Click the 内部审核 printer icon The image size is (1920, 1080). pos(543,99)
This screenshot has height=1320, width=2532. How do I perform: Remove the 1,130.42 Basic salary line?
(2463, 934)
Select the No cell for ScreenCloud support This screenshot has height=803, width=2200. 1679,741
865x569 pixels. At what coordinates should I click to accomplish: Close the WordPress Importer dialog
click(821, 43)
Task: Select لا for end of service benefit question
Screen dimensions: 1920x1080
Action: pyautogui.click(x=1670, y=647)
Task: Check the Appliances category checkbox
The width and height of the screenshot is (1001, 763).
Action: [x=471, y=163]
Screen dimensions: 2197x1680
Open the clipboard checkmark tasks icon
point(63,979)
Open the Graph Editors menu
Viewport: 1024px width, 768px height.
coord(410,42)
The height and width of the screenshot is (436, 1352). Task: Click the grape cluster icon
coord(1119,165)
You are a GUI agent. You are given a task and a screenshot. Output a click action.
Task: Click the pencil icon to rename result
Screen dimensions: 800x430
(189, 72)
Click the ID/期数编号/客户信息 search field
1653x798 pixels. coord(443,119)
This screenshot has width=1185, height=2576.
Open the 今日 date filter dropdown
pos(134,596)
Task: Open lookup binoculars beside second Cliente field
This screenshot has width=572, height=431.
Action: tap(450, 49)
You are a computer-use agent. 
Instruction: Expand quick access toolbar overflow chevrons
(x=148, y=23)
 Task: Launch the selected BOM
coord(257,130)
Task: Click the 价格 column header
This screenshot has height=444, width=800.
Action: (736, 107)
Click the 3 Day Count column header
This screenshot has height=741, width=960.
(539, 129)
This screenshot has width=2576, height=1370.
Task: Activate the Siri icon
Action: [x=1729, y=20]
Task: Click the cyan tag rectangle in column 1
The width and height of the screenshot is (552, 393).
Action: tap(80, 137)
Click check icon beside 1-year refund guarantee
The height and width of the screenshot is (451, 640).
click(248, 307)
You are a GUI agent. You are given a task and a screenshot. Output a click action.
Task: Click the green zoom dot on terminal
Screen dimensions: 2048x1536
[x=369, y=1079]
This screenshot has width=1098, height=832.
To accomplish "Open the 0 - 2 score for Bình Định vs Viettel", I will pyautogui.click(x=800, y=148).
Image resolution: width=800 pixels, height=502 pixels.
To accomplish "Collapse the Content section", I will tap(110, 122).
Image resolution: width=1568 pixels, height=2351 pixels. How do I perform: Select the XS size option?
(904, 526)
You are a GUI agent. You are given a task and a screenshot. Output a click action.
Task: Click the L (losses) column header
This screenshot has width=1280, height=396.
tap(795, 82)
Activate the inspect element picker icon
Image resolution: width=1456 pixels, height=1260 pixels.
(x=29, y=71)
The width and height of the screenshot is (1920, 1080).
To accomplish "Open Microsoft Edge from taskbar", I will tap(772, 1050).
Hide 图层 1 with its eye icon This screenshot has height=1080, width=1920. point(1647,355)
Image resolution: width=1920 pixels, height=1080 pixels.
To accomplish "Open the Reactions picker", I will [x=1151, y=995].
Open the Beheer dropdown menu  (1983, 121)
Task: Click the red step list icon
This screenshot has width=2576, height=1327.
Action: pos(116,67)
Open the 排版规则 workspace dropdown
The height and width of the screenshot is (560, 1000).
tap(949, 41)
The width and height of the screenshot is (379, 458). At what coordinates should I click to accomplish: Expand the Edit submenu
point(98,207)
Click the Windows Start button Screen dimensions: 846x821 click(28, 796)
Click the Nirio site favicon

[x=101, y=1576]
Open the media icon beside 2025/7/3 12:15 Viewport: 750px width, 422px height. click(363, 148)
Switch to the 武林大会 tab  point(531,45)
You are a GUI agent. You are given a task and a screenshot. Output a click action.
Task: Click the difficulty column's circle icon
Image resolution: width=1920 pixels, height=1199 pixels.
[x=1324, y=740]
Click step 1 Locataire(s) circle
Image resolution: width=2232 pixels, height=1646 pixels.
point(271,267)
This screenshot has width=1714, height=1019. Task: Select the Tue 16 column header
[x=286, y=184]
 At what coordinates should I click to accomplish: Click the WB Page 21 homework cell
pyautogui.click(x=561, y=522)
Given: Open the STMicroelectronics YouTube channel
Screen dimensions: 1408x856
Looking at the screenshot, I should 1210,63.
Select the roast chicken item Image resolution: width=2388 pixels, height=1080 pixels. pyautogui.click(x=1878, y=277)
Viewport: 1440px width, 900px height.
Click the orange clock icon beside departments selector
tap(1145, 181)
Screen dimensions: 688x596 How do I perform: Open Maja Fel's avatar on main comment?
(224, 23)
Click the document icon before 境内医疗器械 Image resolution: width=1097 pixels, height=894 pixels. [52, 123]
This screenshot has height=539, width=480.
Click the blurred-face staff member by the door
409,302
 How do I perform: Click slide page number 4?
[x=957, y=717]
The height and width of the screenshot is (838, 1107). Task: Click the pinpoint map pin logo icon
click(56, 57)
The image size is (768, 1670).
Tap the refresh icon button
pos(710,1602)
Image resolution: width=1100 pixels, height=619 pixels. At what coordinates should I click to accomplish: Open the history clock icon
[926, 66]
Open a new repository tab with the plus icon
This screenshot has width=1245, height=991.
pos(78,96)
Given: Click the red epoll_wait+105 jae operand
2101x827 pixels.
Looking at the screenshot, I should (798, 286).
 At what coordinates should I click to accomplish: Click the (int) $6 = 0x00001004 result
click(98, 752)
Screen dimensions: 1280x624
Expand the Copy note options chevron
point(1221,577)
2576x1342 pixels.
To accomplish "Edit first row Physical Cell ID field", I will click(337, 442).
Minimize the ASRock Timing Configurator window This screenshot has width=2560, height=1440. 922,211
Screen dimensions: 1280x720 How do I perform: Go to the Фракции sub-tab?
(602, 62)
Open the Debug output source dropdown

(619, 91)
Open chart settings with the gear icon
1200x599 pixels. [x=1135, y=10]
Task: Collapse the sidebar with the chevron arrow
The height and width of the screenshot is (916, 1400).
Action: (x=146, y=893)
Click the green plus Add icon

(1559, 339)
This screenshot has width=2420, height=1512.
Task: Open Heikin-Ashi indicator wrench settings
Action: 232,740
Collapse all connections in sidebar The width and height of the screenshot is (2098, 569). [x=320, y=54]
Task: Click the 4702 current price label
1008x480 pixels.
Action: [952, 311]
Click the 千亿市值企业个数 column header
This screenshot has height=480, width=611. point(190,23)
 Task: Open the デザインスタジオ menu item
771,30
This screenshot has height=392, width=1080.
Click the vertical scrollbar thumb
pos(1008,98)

=== Problem description ===
Please give the records from the line containing "Task: Click the 4702 current price label" through the end of the records as a Markdown table with the columns Row and Line. Number each row and omit blank lines.

=== Full solution ===
| Row | Line |
|---|---|
| 1 | Task: Click the 4702 current price label |
| 2 | 1008x480 pixels. |
| 3 | Action: [952, 311] |
| 4 | Click the 千亿市值企业个数 column header |
| 5 | This screenshot has height=480, width=611. point(190,23) |
| 6 |  Task: Open the デザインスタジオ menu item |
| 7 | 771,30 |
| 8 | This screenshot has height=392, width=1080. |
| 9 | Click the vertical scrollbar thumb |
| 10 | pos(1008,98) |